What the task asks> Reproduce the records below exactly as given.

Supplied material>
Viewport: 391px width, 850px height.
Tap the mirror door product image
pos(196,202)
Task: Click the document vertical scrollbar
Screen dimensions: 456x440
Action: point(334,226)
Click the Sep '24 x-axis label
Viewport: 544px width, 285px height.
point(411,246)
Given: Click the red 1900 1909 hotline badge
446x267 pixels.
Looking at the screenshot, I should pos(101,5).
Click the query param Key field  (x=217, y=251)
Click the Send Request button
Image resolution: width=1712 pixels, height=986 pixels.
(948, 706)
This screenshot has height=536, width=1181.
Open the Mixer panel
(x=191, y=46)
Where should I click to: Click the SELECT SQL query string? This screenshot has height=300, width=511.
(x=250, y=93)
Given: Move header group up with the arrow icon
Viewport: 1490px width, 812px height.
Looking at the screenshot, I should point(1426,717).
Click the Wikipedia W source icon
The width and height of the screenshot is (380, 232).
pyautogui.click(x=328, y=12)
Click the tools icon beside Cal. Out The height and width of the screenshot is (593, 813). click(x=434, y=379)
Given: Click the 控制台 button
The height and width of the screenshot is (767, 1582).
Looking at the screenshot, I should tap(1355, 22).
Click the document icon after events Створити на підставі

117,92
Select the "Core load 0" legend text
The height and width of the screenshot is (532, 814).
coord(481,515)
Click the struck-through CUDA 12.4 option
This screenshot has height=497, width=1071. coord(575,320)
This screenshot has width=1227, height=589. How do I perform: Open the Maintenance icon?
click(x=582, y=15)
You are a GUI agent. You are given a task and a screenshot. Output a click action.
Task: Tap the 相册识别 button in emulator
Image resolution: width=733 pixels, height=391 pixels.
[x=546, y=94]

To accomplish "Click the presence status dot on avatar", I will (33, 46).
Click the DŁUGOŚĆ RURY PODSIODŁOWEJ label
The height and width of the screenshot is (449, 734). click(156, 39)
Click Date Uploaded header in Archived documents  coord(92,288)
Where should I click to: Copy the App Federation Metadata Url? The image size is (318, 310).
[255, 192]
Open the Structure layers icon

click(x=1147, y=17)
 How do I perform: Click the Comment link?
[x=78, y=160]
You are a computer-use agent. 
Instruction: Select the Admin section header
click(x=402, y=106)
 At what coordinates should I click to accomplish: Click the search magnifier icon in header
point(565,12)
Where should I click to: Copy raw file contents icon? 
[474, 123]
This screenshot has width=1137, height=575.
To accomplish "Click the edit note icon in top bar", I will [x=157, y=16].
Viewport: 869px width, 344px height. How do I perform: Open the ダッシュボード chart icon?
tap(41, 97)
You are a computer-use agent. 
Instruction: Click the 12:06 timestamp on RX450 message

Exercise answer>
Viewport: 391px width, 850px height.
Tap the mirror door product image
pos(196,202)
Task: Click the document vertical scrollbar
Screen dimensions: 456x440
Action: point(334,226)
Click the Sep '24 x-axis label
Viewport: 544px width, 285px height.
point(411,246)
Given: Click the red 1900 1909 hotline badge
446x267 pixels.
Looking at the screenshot, I should pos(101,5).
Click the query param Key field  (x=217, y=251)
Click the Send Request button
Image resolution: width=1712 pixels, height=986 pixels.
(948, 706)
This screenshot has height=536, width=1181.
Open the Mixer panel
(x=191, y=46)
Where should I click to: Click the SELECT SQL query string? This screenshot has height=300, width=511.
(x=250, y=93)
Given: Move header group up with the arrow icon
Viewport: 1490px width, 812px height.
Looking at the screenshot, I should point(1426,717).
Click the Wikipedia W source icon
The width and height of the screenshot is (380, 232).
pyautogui.click(x=328, y=12)
Click the tools icon beside Cal. Out The height and width of the screenshot is (593, 813). click(x=434, y=379)
Given: Click the 控制台 button
The height and width of the screenshot is (767, 1582).
Looking at the screenshot, I should tap(1355, 22).
Click the document icon after events Створити на підставі

117,92
Select the "Core load 0" legend text
The height and width of the screenshot is (532, 814).
coord(481,515)
Click the struck-through CUDA 12.4 option
This screenshot has height=497, width=1071. coord(575,320)
This screenshot has width=1227, height=589. How do I perform: Open the Maintenance icon?
click(x=582, y=15)
You are a GUI agent. You are given a task and a screenshot. Output a click action.
Task: Tap the 相册识别 button in emulator
Image resolution: width=733 pixels, height=391 pixels.
[x=546, y=94]

To accomplish "Click the presence status dot on avatar", I will (33, 46).
Click the DŁUGOŚĆ RURY PODSIODŁOWEJ label
The height and width of the screenshot is (449, 734). click(156, 39)
Click Date Uploaded header in Archived documents  coord(92,288)
Where should I click to: Copy the App Federation Metadata Url? The image size is (318, 310).
[255, 192]
Open the Structure layers icon

click(x=1147, y=17)
 How do I perform: Click the Comment link?
[x=78, y=160]
You are a computer-use agent. 
Instruction: Select the Admin section header
click(x=402, y=106)
 At what coordinates should I click to accomplish: Click the search magnifier icon in header
point(565,12)
Where should I click to: Copy raw file contents icon? 
[474, 123]
This screenshot has width=1137, height=575.
To accomplish "Click the edit note icon in top bar", I will [x=157, y=16].
Viewport: 869px width, 344px height. How do I perform: Open the ダッシュボード chart icon?
tap(41, 97)
You are a computer-use agent. 
Instruction: Click the 12:06 timestamp on RX450 message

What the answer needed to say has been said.